All employees will keep their jobs and regular wages, the spokeswoman said.

Looters emptied shelves at stores throughout the city in the days after the storm, The Associated Press reported. Walmart didn't say whether any of its stores were looted.

An estimate of how much the store closures would cost Walmart was not immediately available.

Walmart said it's coordinating relief efforts for its employees in and around Acapulco through its Emergency Operations Center in Bentonville. Most of Walmart's workers have already received supplies, the spokeswoman said.

Walmart, Walmex and their respective foundations donated $5.8 million to relief organizations, Walmart said.

These funds will support efforts such as the donation of 275 tons of food, personal hygiene items and cleaning products to communities in the state of Guerrero through the Mexican Red Cross.

Walmex is opening four community kitchens in Acapulco that will offer free food to the community for the next two months in alliance with the Mexican Red Cross, World Central Kitchen and other organizations.

Hurricane Otis made landfall near Acapulco with sustained winds of 165 mph. The National Hurricane Center in Miami said the storm had rapidly intensified off the coast, with wind speeds increasing by 115 mph in 24 hours, leaving residents little time to prepare or evacuate.

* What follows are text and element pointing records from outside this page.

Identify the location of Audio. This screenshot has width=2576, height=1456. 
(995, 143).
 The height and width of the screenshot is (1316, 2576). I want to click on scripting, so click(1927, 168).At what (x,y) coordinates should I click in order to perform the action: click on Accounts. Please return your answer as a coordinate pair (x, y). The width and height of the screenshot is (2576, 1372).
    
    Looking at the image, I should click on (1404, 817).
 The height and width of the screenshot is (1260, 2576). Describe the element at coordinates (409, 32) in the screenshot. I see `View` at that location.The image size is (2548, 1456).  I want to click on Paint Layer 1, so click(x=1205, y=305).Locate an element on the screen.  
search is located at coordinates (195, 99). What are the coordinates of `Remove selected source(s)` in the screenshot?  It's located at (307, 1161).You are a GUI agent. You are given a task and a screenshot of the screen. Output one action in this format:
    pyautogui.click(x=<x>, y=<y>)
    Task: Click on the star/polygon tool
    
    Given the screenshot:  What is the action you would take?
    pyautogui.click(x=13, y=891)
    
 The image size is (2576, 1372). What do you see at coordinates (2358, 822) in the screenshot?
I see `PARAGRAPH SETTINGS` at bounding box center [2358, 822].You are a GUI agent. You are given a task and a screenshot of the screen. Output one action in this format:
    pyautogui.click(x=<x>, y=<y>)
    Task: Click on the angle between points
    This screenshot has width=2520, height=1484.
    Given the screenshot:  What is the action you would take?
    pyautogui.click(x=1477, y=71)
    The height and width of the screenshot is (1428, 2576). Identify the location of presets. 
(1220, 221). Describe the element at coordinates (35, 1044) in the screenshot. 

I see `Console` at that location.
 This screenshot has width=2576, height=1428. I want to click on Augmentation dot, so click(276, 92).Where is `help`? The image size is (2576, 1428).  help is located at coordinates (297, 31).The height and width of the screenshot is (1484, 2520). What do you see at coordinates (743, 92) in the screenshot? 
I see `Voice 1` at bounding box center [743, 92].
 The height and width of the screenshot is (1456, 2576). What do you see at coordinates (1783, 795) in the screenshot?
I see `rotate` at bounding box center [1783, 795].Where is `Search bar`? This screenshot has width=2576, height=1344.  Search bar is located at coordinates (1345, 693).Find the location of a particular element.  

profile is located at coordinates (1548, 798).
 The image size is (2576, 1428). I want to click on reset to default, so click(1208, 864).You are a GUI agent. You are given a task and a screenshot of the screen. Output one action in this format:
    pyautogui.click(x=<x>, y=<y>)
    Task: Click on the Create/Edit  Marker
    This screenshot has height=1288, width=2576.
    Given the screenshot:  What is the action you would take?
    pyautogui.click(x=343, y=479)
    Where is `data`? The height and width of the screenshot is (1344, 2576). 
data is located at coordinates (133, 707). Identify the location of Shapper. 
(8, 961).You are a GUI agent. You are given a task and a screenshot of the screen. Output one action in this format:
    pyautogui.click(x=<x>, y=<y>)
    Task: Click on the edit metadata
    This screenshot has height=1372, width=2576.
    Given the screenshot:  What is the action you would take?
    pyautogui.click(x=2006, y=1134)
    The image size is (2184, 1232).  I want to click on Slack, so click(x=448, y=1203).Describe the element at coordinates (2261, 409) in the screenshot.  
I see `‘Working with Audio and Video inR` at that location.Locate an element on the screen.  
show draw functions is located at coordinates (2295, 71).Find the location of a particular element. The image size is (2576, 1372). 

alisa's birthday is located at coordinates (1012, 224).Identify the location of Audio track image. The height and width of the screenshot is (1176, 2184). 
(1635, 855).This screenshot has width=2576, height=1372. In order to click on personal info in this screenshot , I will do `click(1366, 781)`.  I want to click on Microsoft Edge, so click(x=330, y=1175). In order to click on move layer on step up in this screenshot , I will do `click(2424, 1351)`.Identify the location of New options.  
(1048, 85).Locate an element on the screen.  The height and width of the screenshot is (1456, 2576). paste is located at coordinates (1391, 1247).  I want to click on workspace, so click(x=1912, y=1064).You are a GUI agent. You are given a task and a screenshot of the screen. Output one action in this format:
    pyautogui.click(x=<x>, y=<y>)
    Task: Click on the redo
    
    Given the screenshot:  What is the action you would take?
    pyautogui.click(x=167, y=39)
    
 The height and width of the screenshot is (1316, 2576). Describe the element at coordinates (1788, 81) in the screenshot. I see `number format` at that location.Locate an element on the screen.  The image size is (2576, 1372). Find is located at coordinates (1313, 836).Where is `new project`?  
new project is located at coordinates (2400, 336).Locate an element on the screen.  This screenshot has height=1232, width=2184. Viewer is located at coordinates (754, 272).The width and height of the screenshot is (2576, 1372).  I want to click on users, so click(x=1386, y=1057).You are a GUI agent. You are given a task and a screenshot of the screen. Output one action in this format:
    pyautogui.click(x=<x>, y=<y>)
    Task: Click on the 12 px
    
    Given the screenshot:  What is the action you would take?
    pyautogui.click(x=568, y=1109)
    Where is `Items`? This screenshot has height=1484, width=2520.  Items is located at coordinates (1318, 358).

Acapulco is a city of about 1 million residents on Mexico's southern Pacific coast. It's also a popular tourist destination.

According to the National Oceanic and Atmospheric Administration's satellite storm-tracking office, Hurricane Otis was the strongest hurricane to make landfall in the eastern Pacific since satellites began tracking weather conditions in the early 1970s.

Hurricane Patricia in 2015 is the only other storm on record in the Eastern Pacific that intensified faster than Otis before making landfall, NOAA's satellite office said. Patricia's winds increased 120 mph within a 24-hour period.

The National Hurricane Center issued a statement late on Oct. 24 that said "a nightmare scenario is unfolding for southern Mexico this evening."

"There are no hurricanes on record even close to this intensity for this part of Mexico," the center said.